So one could fly a drone controlled via cellphone, to wherever it'll reach via onboard power, then that person could either swap packs or recharge and send it on it's way.

Or if it has an onboard rapid charger it could plug itself into a public outlet (with assistance from it's operator, presumably), and it's camera(s) could let the operator keep an eye out for trouble coming to take or damage it, etc.
 
Those magnetic Rosenberger plugs could be used, or a re-purposed magnetic plug for a cell-phone. I could set-up a charging station at 90% battery depletion range, and then dock with a charging station, then continue on farther...

There is a new RC aircraft that has three propellers, and it is shaped like an Air Force fighter jet. One propeller is fixed in the horizontal-blade lift position in the body, and is turned on or off depending if the craft is in hoover mode. The two remaining propellers are in the normal position in front of the wing, on either side of the fuselage. these two can rotate 90-degrees, so they can be hovering when desired, but once at altitude, the can be rotated forward to have a very fast forward flight.

I believe using the lift of the wings would be so much more efficient, that it would greatly improve the range, compared to a similarly performing quad-copter, trying to follow the same path and distance.
 
I wonder if it's feasible to safely extract any meaningful power via inductive charging from overhead power lines?
 
I considered that before, when I replied originally, but there are complications to doing it (time, especially) so I didn't include it.
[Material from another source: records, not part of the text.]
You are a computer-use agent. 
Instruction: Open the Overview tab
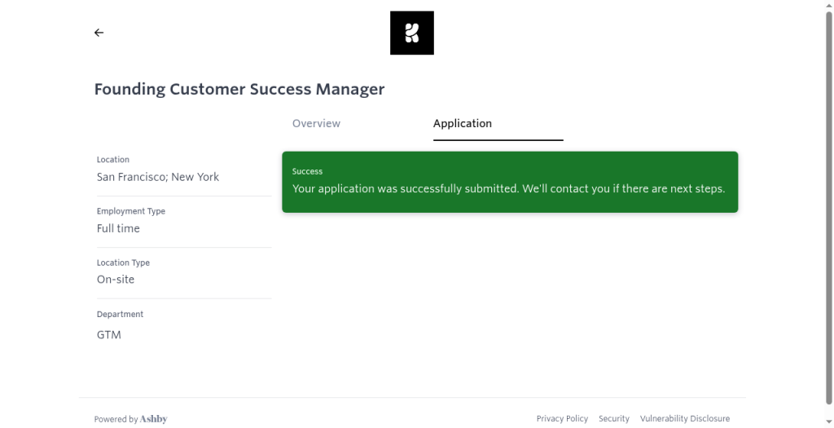(x=316, y=123)
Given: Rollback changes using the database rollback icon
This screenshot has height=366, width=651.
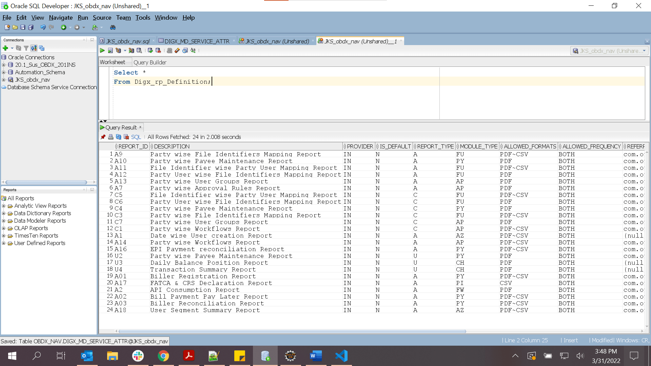Looking at the screenshot, I should tap(158, 50).
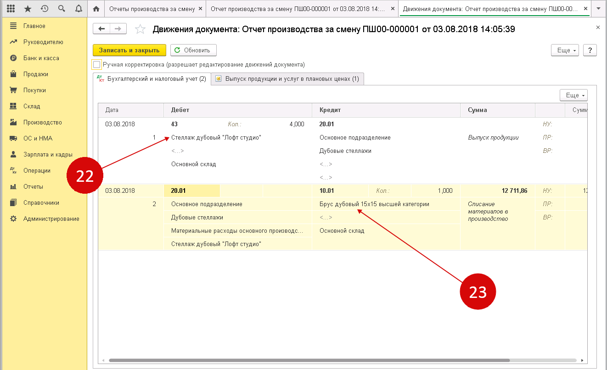Open the Производство section in sidebar

[x=42, y=123]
But if it had a place to park while doing it, probably. There's a fair bit of leakage there. might take a while, though; and you'd need to build an antenna specifically for tapping the power, into the craft.


I don't know what consequences there might be if found doing it, however--I suspect it'd be considered "theft of services" from the power company if they felt like doing anything about it. (probably not--just as it's unlikely anyone would care if you plugged into a random outlet here and there).